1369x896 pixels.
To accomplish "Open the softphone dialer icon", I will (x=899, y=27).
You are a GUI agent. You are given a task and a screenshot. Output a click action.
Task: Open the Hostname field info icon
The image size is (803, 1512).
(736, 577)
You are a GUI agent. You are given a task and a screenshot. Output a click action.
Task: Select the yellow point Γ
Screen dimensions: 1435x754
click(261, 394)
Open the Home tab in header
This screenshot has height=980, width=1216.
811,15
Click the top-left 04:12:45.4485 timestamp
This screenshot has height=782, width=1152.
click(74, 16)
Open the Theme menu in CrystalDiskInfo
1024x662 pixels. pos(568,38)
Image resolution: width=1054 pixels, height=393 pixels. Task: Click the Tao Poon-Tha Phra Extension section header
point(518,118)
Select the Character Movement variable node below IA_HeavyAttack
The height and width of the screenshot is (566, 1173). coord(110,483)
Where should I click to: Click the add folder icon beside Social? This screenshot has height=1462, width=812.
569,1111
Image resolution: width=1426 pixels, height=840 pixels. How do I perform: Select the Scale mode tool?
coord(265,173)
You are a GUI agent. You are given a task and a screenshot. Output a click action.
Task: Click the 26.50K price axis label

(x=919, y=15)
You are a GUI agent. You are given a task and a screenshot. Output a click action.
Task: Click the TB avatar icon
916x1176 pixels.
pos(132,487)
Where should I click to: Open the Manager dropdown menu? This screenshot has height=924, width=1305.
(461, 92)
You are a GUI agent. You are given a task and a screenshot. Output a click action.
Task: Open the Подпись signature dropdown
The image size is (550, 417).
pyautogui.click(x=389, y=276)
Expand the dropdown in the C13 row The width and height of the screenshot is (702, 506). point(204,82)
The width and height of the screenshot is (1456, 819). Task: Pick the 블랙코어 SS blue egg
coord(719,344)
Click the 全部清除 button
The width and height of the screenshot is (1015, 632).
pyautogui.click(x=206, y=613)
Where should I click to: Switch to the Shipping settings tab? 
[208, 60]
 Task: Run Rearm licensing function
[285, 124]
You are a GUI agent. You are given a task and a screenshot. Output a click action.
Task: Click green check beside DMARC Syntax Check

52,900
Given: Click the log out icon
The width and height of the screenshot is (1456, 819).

PROBLEM STATEMENT: Return the full data above, line for line.

SOLUTION:
1369x896 pixels.
To accomplish "Open the softphone dialer icon", I will (x=899, y=27).
You are a GUI agent. You are given a task and a screenshot. Output a click action.
Task: Open the Hostname field info icon
The image size is (803, 1512).
(736, 577)
You are a GUI agent. You are given a task and a screenshot. Output a click action.
Task: Select the yellow point Γ
Screen dimensions: 1435x754
click(261, 394)
Open the Home tab in header
This screenshot has height=980, width=1216.
811,15
Click the top-left 04:12:45.4485 timestamp
This screenshot has height=782, width=1152.
click(74, 16)
Open the Theme menu in CrystalDiskInfo
1024x662 pixels. pos(568,38)
Image resolution: width=1054 pixels, height=393 pixels. Task: Click the Tao Poon-Tha Phra Extension section header
point(518,118)
Select the Character Movement variable node below IA_HeavyAttack
The height and width of the screenshot is (566, 1173). coord(110,483)
Where should I click to: Click the add folder icon beside Social? This screenshot has height=1462, width=812.
569,1111
Image resolution: width=1426 pixels, height=840 pixels. How do I perform: Select the Scale mode tool?
coord(265,173)
You are a GUI agent. You are given a task and a screenshot. Output a click action.
Task: Click the 26.50K price axis label

(x=919, y=15)
You are a GUI agent. You are given a task and a screenshot. Output a click action.
Task: Click the TB avatar icon
916x1176 pixels.
pos(132,487)
Where should I click to: Open the Manager dropdown menu? This screenshot has height=924, width=1305.
(461, 92)
You are a GUI agent. You are given a task and a screenshot. Output a click action.
Task: Open the Подпись signature dropdown
The image size is (550, 417).
pyautogui.click(x=389, y=276)
Expand the dropdown in the C13 row The width and height of the screenshot is (702, 506). point(204,82)
The width and height of the screenshot is (1456, 819). Task: Pick the 블랙코어 SS blue egg
coord(719,344)
Click the 全部清除 button
The width and height of the screenshot is (1015, 632).
pyautogui.click(x=206, y=613)
Where should I click to: Switch to the Shipping settings tab? 
[208, 60]
 Task: Run Rearm licensing function
[285, 124]
You are a GUI agent. You are given a task and a screenshot. Output a click action.
Task: Click green check beside DMARC Syntax Check

52,900
Given: Click the log out icon
The width and height of the screenshot is (1456, 819).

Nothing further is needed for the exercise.